Uomo Vague. Cenni di moda maschile over 50

Il vanitoso signore è molto attento a manutenzione e guardaroba, ma mentre le ladies ad ogni stagione hanno il capetto di tendenza, la lunghezza giusta e il colore più attuale gli uomini si sono fossilizzati su una serie di capi imprescindibili e eterni che dichiarano la loro età più che se avessero la carta di identità appesa al collo.

Purtroppo la moda maschile di questi ultimi anni non è stata troppo attenta a chi non ha più l’età per andare in giro vestito come Lapo Elkann o come i figli viziati dei magnati russi; la tuta da ginnastica con il cavallo alle ginocchia potrebbe dare adito al sospetto di qualche problema meritevole di una visita dall’urologo, perciò il guardaroba degli ultracinquantenni maschi etero è rimasto prevedibilmente ancorato ai vecchi manuali.

Lo stile weekend è codificato: il jeans rosso “scapigliato”, introdotto nel guardaroba maschile allo scadere del mezzo secolo, è da considerarsi a tutti gli effetti l’equivalente della tinta rosso-menopausa sulla testa delle signore.

I pullover, comprati da noi sulle bancarelle dei mercati chic o nei saldi delle boutique prestigiose, sono in cachemire con scollo a V e in tutti i colori pastello possibili, un po’ Paolo Crepet un po’ Regina Elisabetta. I cardigan non glieli compriamo nemmeno, perché ci ricordano nostro padre.

Le sciarpe  hanno lasciato il posto alle pashmine, che nascondono meglio le rughe sul collo e possono essere portate sia con l’immancabile loden che con giacconi multitasche come quelli che da una vita indossa Ralph Lauren. Le varianti ovviamente sono scure, ma i più sportivi se le fanno regalare nei colori della squadra del cuore, purché discreti (anche se essere discreti in bianconero, rossonero o rossoblù non è così semplice). Chi porta il cappello in inverno preferisce la coppola da brughiera inglese mentre d’estate talvolta sceglie il panama modello Al Bano.

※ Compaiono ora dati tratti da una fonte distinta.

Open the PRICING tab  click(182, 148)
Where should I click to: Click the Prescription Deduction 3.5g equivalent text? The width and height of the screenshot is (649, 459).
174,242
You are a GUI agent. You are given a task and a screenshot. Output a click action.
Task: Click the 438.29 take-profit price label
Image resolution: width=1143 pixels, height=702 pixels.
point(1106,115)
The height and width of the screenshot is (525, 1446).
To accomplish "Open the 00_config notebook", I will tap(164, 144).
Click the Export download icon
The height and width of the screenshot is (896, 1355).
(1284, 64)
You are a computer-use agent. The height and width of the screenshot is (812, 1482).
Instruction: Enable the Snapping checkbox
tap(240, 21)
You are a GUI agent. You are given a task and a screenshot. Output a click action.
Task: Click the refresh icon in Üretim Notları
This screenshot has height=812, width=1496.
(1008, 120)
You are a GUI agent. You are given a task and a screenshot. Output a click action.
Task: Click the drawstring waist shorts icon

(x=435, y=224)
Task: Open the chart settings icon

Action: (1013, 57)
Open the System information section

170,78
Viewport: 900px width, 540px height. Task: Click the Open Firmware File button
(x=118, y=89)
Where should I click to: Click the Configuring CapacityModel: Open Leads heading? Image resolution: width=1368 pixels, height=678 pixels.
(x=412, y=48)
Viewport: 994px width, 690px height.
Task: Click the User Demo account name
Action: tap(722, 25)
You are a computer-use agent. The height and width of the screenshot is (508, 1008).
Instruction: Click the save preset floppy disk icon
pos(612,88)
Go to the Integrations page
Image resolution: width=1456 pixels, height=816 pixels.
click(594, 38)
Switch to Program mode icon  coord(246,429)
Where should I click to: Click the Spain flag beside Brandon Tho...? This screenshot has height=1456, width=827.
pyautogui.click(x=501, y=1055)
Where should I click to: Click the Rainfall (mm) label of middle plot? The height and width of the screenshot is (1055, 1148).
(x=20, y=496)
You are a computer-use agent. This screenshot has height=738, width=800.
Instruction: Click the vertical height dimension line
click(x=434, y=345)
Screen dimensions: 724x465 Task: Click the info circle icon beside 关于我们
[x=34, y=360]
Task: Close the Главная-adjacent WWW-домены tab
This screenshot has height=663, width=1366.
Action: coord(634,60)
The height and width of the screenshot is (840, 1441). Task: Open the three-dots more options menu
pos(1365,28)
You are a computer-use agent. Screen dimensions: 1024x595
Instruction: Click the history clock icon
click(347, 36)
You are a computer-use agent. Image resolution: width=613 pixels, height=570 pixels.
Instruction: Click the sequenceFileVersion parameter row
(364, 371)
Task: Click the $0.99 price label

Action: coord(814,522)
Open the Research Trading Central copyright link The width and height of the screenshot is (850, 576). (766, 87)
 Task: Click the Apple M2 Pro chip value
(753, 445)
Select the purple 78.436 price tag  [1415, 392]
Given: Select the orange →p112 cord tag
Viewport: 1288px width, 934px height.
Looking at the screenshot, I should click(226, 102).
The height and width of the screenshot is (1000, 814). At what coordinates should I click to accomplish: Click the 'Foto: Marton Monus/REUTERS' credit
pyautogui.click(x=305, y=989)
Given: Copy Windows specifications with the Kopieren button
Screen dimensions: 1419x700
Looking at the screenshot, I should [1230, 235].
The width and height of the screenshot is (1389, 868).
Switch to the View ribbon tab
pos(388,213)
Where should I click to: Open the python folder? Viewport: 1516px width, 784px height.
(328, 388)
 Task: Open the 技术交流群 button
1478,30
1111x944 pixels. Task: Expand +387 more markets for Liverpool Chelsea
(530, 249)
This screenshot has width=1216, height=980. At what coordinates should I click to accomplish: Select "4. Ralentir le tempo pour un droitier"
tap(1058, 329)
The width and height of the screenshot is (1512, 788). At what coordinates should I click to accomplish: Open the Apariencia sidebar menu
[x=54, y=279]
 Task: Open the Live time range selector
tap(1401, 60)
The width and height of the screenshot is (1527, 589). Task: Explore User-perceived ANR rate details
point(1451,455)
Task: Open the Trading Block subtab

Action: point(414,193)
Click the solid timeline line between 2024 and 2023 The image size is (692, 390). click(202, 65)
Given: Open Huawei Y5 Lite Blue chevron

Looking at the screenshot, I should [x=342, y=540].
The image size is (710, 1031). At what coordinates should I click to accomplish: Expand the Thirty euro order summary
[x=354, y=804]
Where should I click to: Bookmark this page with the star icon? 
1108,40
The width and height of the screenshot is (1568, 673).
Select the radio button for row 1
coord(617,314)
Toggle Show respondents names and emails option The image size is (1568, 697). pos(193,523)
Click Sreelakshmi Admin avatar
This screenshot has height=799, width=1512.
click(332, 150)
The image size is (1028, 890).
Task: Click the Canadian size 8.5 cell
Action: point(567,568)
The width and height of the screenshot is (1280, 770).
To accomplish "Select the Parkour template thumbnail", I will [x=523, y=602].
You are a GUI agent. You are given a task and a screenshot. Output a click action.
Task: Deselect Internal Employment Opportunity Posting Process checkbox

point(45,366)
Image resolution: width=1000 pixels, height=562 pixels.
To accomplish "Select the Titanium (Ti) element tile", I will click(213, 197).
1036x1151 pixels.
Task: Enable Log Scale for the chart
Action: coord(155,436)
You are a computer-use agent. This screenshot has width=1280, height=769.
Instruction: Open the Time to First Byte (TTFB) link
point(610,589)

La predilezione per i colori chiari,  li spinge a scegliere pantaloncini da bagno con fantasie a palmette, macaron, cagnolini e bicchieri da cocktail in nuances degne di Miami Beach. I pazzi che ritornano allo Speedo sgambato e aderente, se non giustificati da perfomances natatorie degne di applauso, dovrebbero essere abbattuti sulla battigia in nome del decoro del litorale. 

Nelle mezze stagioni, che la nostra generazione insiste a voler tenere in vita, sono di prammatica i giubbotti. Dalla notte dei tempi i più nostalgici non abbandonano il bomber scamosciato color cammello con bordo in maglia, che hanno rinnovato negli anni comprando sempre lo stesso modello. Se potessero dargli un nome seguito da un numero, come si fa con le barche e i Papi, sarebbero già arrivati a Bomber XV.

Gli occhiali da sole sono da sempre i Ray Ban o i Persol, che fanno tanto Steve McQueen o Paul Newman e che vanno forte anche per far colpo sulle under 45. Ormai costretti a portare gli occhiali da vista, prediligono i colori fluo per quelli da lettura, se invece devono portarli sempre chiedono all’ottico la montatura color miele, che dà luce al viso e rende le rughe più interessanti.